The Ilex Tree
- Author: Les Murray and Geoffrey Lehmann
- Cover artist: Roderick Shaw
- Language: English
- Genre: Poetry collection
- Publisher: ANU Press
- Publication date: 1965
- Publication place: Australia
- Media type: Print
- Pages: 71 pp.
- Awards: 1965 Grace Leven Prize for Poetry, winner

= The Ilex Tree =

1965 poetry collection by Les Murray and Geoffrey Lehmann

The Ilex Tree is a collection of poems by Australian poets Les Murray and Geoffrey Lehmann, published by ANU Press in 1965.

The collection contains 43 poems (25 by Murray and 18 by Lehmann) from a variety of sources, with some being published here for the first time.
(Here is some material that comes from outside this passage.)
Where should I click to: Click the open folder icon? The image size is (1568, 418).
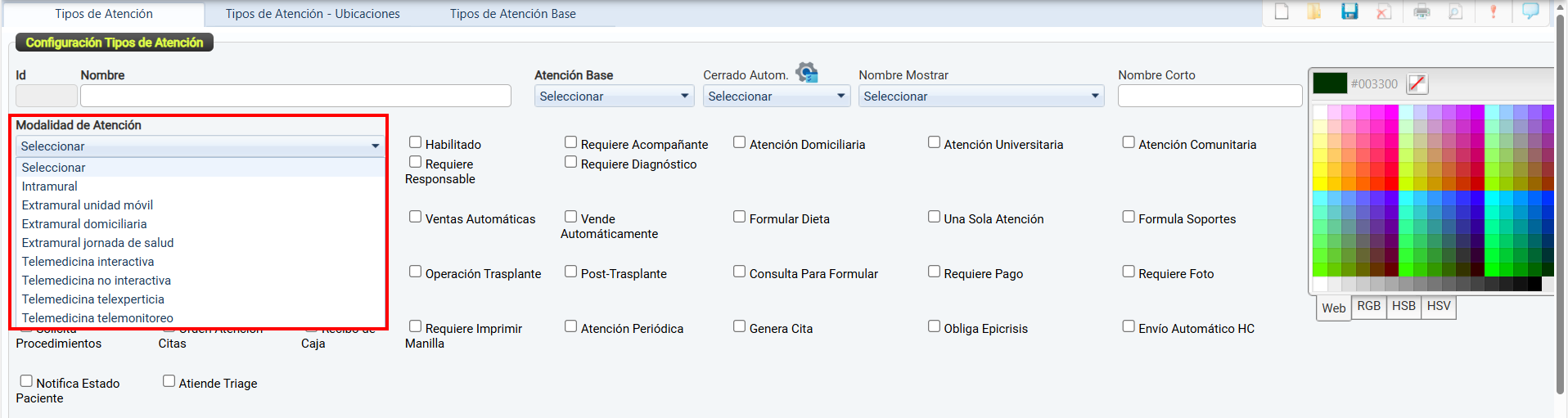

The collection won the Grace Leven Prize for Poetry in 1965.

==Contents==

- "The Japanese Barge" by Les Murray
- "Property" by Les Murray
- "The Singer's Nag" by Les Murray
- "Privacy" by Les Murray
- "Love after Loneliness" by Les Murray
- "Dolores (Poem for Poor Dolores)" by Les Murray
- "Personality" by Les Murray
- "Artificial Harbour" by Les Murray
- "Agitation" by Les Murray
- "Tableau in January" by Les Murray
- "The Trainee, 1914" by Les Murray
- "A New England Farm, August 1914" by Les Murray
- "The Burning Truck" by Les Murray
- "Les Paras" by Les Murray
- "Deck-Chair Story" by Les Murray
- "The Winter Rising" by Les Murray
- "Manoeuvres" by Les Murray
- "Minuet" by Les Murray
- "A Poem for Valerie" by Les Murray
- "The Widower in the Country" by Les Murray
- "Noonday Axeman" by Les Murray
- "Beside the Highway" by Les Murray
- "The Away-Bound Train" by Les Murray
- "Spring Hail" by Les Murray
- "Driving Through Sawmill Towns" by Les Murray
- "The Traveller Hasteth Through the Evening" by Geoffrey Lehmann
- "An Image" by Geoffrey Lehmann
- "Old Man Possum" by Geoffrey Lehmann
- "Summer Night" by Geoffrey Lehmann
- "Late Autumn" by Geoffrey Lehmann
- "The Last Campaign" by Geoffrey Lehmann
- "Emperor Mao and the Sparrows" by Geoffrey Lehmann
- "Pope Alexander Farewells His Daughter" by Geoffrey Lehmann
- "Christmas Beetle" by Geoffrey Lehmann
- "Lines for a Chinese Tear-Jar" by Geoffrey Lehmann
- "The Pigs" by Geoffrey Lehmann
- "Pieces for My Father" by Geoffrey Lehmann
- "IV (from Pieces for My Father)" by Geoffrey Lehmann
- "Two Photographs" by Geoffrey Lehmann
- "For William Rainer My Grandfather" by Geoffrey Lehmann
- "Meditations for Marcus Furius Camillus, Governor of Africa : The Dolphins" by Geoffrey Lehmann
- "Meditations for Marcus Furius Camillus, Governor of Africa : Meditation in Old Age" by Geoffrey Lehmann
- "Meditations for Marcus Furius Camillus, Governor of Africa : The Lions" by Geoffrey Lehmann

==Critical reception==
Reviewing the collection in The Bulletin poet Vivian Smith noted that the subjects of Murray's poems "range from the sawmill towns to the aboriginal settlement, to love and the seasons" and he "draws from his childhood", while Lehmann's come "from family history". Smith concluded that Lehmann and Murray "belong to the small group of Australian poets under thirty whose development one will watch with the keenest interest."

Dennis Douglas, writing in The Age, commented that while there "are a number of uncertain poems in the volume" the level "of achievement in the very good ones is high enough to suggest that as poets Les Murray and Geoffrey Lehmann have gained a stage of maturity of which they can justly be proud."